- _EXERCISE REQUIREMENTS_: Could you output the entire listing without altering anything?

- _STORED DATA_:
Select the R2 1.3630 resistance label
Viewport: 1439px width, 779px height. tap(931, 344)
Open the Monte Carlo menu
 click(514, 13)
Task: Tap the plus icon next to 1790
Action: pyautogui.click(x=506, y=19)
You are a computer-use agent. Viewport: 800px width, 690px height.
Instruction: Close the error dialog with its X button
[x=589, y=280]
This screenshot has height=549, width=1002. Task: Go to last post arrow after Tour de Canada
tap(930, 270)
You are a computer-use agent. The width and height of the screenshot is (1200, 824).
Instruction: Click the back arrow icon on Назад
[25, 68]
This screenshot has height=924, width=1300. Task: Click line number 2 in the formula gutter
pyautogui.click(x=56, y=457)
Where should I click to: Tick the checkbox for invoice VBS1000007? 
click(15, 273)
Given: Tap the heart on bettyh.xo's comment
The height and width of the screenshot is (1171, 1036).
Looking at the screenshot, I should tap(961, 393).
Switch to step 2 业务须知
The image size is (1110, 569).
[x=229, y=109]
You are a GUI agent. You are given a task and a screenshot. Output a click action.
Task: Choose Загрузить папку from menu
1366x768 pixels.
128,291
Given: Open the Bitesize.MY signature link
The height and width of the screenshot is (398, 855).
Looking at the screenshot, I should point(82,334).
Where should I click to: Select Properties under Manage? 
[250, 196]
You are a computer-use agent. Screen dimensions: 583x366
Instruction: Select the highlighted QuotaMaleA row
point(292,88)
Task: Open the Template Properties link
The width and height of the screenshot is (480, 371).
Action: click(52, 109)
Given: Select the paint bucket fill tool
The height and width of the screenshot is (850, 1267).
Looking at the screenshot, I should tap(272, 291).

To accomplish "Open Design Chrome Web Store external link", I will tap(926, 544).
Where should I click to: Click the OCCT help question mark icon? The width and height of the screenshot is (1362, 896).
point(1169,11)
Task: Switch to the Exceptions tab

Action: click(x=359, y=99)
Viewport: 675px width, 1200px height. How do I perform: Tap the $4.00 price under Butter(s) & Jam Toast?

- _YOUR RESPONSE_:
Select the R2 1.3630 resistance label
Viewport: 1439px width, 779px height. tap(931, 344)
Open the Monte Carlo menu
 click(514, 13)
Task: Tap the plus icon next to 1790
Action: pyautogui.click(x=506, y=19)
You are a computer-use agent. Viewport: 800px width, 690px height.
Instruction: Close the error dialog with its X button
[x=589, y=280]
This screenshot has height=549, width=1002. Task: Go to last post arrow after Tour de Canada
tap(930, 270)
You are a computer-use agent. The width and height of the screenshot is (1200, 824).
Instruction: Click the back arrow icon on Назад
[25, 68]
This screenshot has height=924, width=1300. Task: Click line number 2 in the formula gutter
pyautogui.click(x=56, y=457)
Where should I click to: Tick the checkbox for invoice VBS1000007? 
click(15, 273)
Given: Tap the heart on bettyh.xo's comment
The height and width of the screenshot is (1171, 1036).
Looking at the screenshot, I should tap(961, 393).
Switch to step 2 业务须知
The image size is (1110, 569).
[x=229, y=109]
You are a GUI agent. You are given a task and a screenshot. Output a click action.
Task: Choose Загрузить папку from menu
1366x768 pixels.
128,291
Given: Open the Bitesize.MY signature link
The height and width of the screenshot is (398, 855).
Looking at the screenshot, I should point(82,334).
Where should I click to: Select Properties under Manage? 
[250, 196]
You are a computer-use agent. Screen dimensions: 583x366
Instruction: Select the highlighted QuotaMaleA row
point(292,88)
Task: Open the Template Properties link
The width and height of the screenshot is (480, 371).
Action: click(52, 109)
Given: Select the paint bucket fill tool
The height and width of the screenshot is (850, 1267).
Looking at the screenshot, I should tap(272, 291).

To accomplish "Open Design Chrome Web Store external link", I will tap(926, 544).
Where should I click to: Click the OCCT help question mark icon? The width and height of the screenshot is (1362, 896).
point(1169,11)
Task: Switch to the Exceptions tab

Action: click(x=359, y=99)
Viewport: 675px width, 1200px height. How do I perform: Tap the $4.00 price under Butter(s) & Jam Toast?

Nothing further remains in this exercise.